# rtx 1500



## wissprayer (Apr 15, 2011)

My rtx 1500 has very low air pressure even after putting a compresser repair kit in Any ideas?


----------



## silverstilts (Oct 15, 2008)

Internal gunk build up. Over time with air moister in the air (causes rust) and what ever dust get through along with possible oil it will build up in any air passages gauges even your gun. Try cleaning everything out.


----------



## silverstilts (Oct 15, 2008)

Not sure on the RTX but I know the graco big tex had air running though the tubing used for the handle, somewhat a good idea except the inside of the tubing with all the moister in the pumped air tended to corrode the inside causing rust eventually rusting through, then you ended up hooking up some external air lines bypassing the tubing. Just a thought... ever drained the tanks of an air compressor to see how much water accumulates.
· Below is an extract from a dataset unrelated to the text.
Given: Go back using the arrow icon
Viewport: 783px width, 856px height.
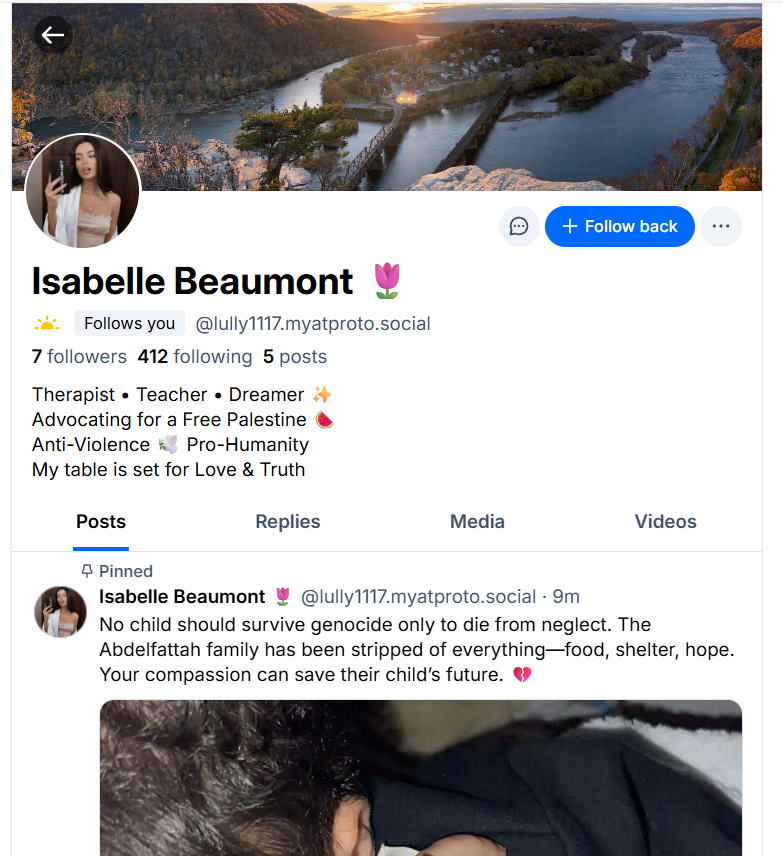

I always believed their should have been a small water trap so one could drain out the moister build up... there you go rick h incorporate that into your sprayer if the design calls for it before someone else patents the idea.


----------



## silverstilts (Oct 15, 2008)

How long have you had it and how long have you been spraying?


----------



## silverstilts (Oct 15, 2008)

I have to ask another questions which I think I already know but does that have the duck valves it it just the air pressure or is it not hardly pumping?


----------